Türk eğitim sisteminin devasa bir sistem olduğunu vurgulayan Bakan Özer, “Bizim eğitim sistemimiz hakikaten devasa bir eğitim sistemi. Yaklaşık 18 milyon öğrencinin olduğu, 1.2 milyon öğretmenin olduğu, servis şoförleri ve diğer çalışanlar ile birlikte toplam 20 milyonluk bir kitleyi doğrudan, dolaylı olarak da tüm Türkiye’yi etkileyen bir sisteme sahibiz. Dolayısıyla Milli Eğitim Bakanlığı, Türkiye’nin örneklemi değil evrenidir. Türkiye’nin normalleşmesi için eğitim sisteminin normalleşmesi ve yüz yüze eğitime devam edebilir hale gelmesi gerekiyor. Yaklaşık 7 haftayı geride bıraktık ve 8’inci haftaya girdik. Yani 2 ayı tamamlayacağız. Sistemimizde 850 bin sınıf var ve bugün itibariyle 850 bin sınıftan sadece bin 817’si yüz yüze eğitime ara vermiş. Yani oran yüzde 1’in çok çok altında. Yani önlemler alındığı zaman, aşısından PCR’ına kadar, maskeden dezenfektana ve hijyene, sosyal mesafeye kadar tüm önlemler alındığı zaman, bir toplumdaki en korunaklı yerlerin okullar olduğu bariz bir şekilde ortaya çıkmış oldu” şeklinde konuştu.

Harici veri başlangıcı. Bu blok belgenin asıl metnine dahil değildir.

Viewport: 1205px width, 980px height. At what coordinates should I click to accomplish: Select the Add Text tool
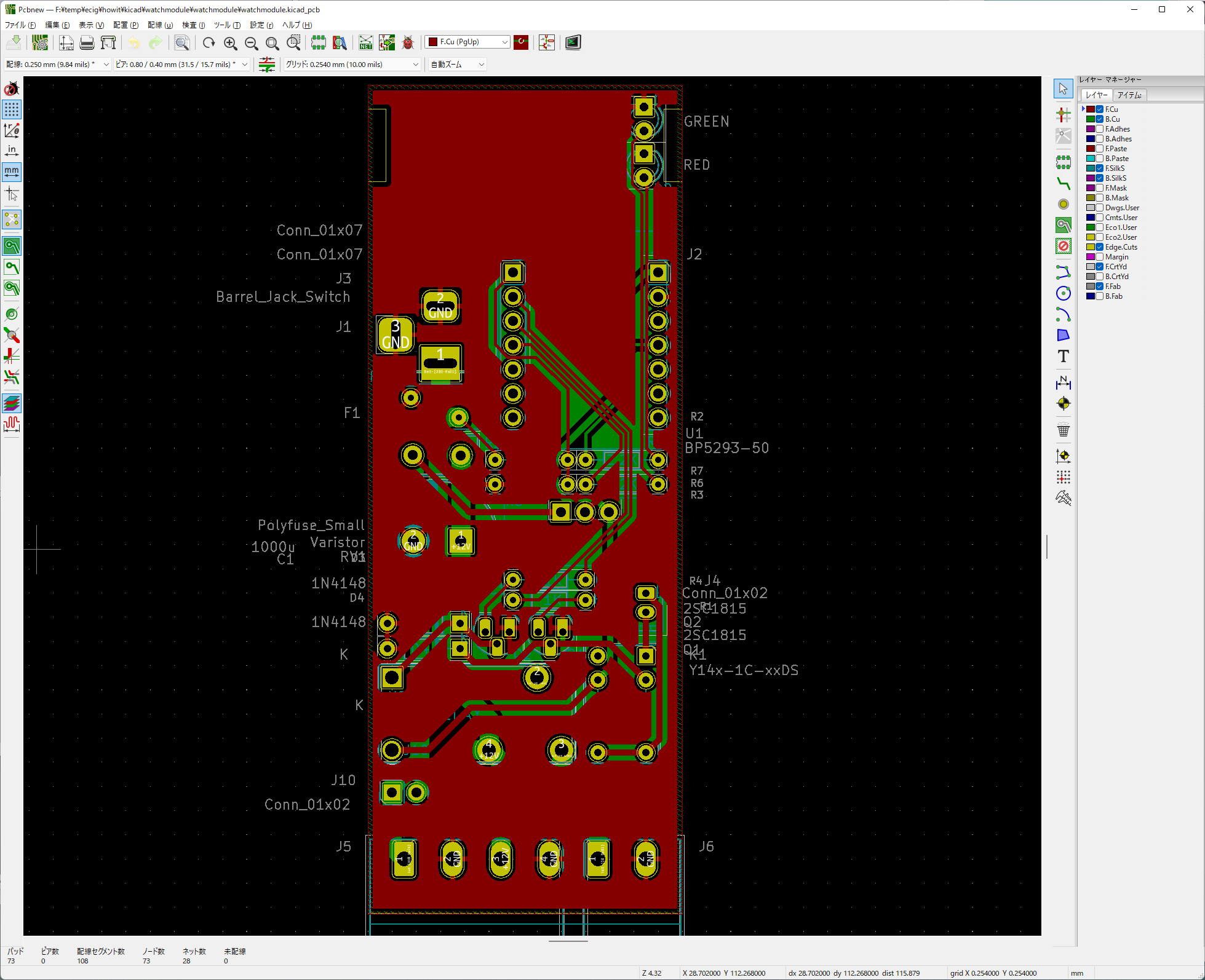pyautogui.click(x=1063, y=356)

ÖĞRETMENLERİN AŞILANMA ORANI
Öğretmenlerin yüz yüze eğitimin devam etmesi için aşılarını olduklarını ve aşılanma oranlarının çok yüksek olduğunu kaydeden Özer, “Bu süreç içerisindeki en büyük avantajımız öğretmenlerimizin aşılanma oranları. Hakikaten Türkiye öğretmenleri öncelikli aşılama kategorisine alan dünyadaki 23 ülkeden bir tanesi. Aşıların erişimi ile ilgili de çok önemli bir mesafe alındı. Bugün itibariyle birinci doz aşılarını tamamlamış öğretmen oranı yüzde 93, ikinci doz aşısını tamamlamış öğretmen oranı ise yüzde 87. Aynı zamanda aşı olmamış ama bir şekilde hastalığı geçirmiş ve antikor oluşturmuş olan öğretmen oranımız da yüzde 5. Yani sonuç itibariyle en az 2 doz aşı olmuş veya bağışıklık kazanarak antikor oluşturmuş öğretmen oranımız şuan itibariyle yüzde 92. Bu oran Türkiye ortalamasının çok çok üzerinde” diye konuştu.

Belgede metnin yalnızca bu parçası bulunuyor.